=== Begin Enclosure ===

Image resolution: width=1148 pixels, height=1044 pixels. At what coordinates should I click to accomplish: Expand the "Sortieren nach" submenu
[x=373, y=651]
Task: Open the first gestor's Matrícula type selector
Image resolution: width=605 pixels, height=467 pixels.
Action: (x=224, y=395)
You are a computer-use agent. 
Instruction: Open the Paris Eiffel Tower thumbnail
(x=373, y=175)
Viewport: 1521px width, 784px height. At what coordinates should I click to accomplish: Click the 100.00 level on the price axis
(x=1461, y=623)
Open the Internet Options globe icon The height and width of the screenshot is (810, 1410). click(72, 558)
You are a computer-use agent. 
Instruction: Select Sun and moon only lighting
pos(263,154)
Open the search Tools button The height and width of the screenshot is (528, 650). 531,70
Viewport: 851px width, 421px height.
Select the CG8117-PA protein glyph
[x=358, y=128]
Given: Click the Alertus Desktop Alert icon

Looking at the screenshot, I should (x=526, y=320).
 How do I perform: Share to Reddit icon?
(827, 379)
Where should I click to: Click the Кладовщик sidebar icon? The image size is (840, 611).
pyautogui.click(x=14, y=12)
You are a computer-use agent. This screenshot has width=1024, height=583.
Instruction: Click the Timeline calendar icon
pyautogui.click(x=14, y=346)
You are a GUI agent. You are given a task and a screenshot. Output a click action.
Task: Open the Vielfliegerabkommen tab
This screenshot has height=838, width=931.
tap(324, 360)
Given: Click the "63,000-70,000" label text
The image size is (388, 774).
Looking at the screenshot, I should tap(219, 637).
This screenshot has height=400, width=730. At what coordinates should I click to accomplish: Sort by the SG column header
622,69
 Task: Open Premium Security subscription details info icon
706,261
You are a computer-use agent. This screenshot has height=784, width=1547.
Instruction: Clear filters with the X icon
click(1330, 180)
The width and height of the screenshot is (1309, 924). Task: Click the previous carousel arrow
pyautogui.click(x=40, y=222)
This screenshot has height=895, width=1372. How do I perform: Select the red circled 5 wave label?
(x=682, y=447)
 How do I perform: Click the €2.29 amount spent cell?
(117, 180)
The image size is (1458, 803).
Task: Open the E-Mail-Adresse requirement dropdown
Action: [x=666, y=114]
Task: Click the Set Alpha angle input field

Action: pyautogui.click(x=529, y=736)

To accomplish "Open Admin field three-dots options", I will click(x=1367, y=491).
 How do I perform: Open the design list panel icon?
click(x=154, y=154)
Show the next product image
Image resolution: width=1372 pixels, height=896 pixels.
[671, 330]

=== End Enclosure ===

**WHAT IS BEING ASKED**. Search the data above for the string "computer" and return every line that has it.

**EXPECTED ANSWER**.
You are a computer-use agent. 
You are a computer-use agent. 
You are a computer-use agent. This screenshot has width=1024, height=583.
You are a computer-use agent. This screenshot has height=784, width=1547.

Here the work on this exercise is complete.